## Start Extract

The application I have in mind involves a multi-tenant DB design where one schema is used for each tenant and all schemata, which have the same table structure and names, are part of the same database. As far as I know from DBs in general, stored procedures/functions are pre-compiled and therefore faster so I woulid like to use them for performing operations on each schema's tables by sending the required parameters from the application server instead of sending a list of SQL commands. In addition, I would like to have a SINGLE set of functions that implement all the SELECT (including JOIN type), INSERT, UPDATE, etc operations on the tables of each schema. This will allow to easily perform changes in each function and avoid SQL code replication and redundancy. As I found out, it is possible to create a set of functions in a schema s0 and then create s1, s2, ... schemata (having all the same tables) that use these functions.

## End Extract

Requirement 1: Decide whether each of the following statements agrees with the multi-tenant database excerpt, answering yes or no and quoting the words of the excerpt that settle the matter: (a) All of the tenant schemata belong to one database. (b) The writer wants a separate set of functions for each schema. (c) The writer found that functions created in schema s0 can be used by other schemata.

## Start Provided material

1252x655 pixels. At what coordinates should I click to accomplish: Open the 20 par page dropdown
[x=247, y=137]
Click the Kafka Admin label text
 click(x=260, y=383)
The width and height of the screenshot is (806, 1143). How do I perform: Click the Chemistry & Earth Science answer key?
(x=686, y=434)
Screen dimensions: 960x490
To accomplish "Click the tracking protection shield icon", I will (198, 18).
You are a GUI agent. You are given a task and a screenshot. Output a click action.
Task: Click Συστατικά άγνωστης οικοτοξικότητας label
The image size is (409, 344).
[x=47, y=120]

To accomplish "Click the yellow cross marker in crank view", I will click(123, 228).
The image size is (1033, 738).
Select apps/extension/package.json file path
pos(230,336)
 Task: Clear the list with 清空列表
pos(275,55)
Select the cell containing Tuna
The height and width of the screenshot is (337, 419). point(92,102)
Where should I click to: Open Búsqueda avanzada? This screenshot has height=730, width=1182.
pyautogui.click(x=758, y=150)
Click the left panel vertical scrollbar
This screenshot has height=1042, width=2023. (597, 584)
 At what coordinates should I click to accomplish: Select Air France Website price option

## End Provided material

Requirement 2: Duplicate the lines of the listing, starting with the line that contains "Select the cell containing Tuna" and going on through the last line of the listing.

Final answer 1:
(a) Yes: "all schemata, which have the same table structure and names, are part of the same database"
(b) No: "I would like to have a SINGLE set of functions that implement all the SELECT (including JOIN type), INSERT, UPDATE, etc operations on the tables of each schema"
(c) Yes: "it is possible to create a set of functions in a schema s0 and then create s1, s2, ... schemata (having all the same tables) that use these functions"

Final answer 2:
Select the cell containing Tuna
The height and width of the screenshot is (337, 419). point(92,102)
Where should I click to: Open Búsqueda avanzada? This screenshot has height=730, width=1182.
pyautogui.click(x=758, y=150)
Click the left panel vertical scrollbar
This screenshot has height=1042, width=2023. (597, 584)
 At what coordinates should I click to accomplish: Select Air France Website price option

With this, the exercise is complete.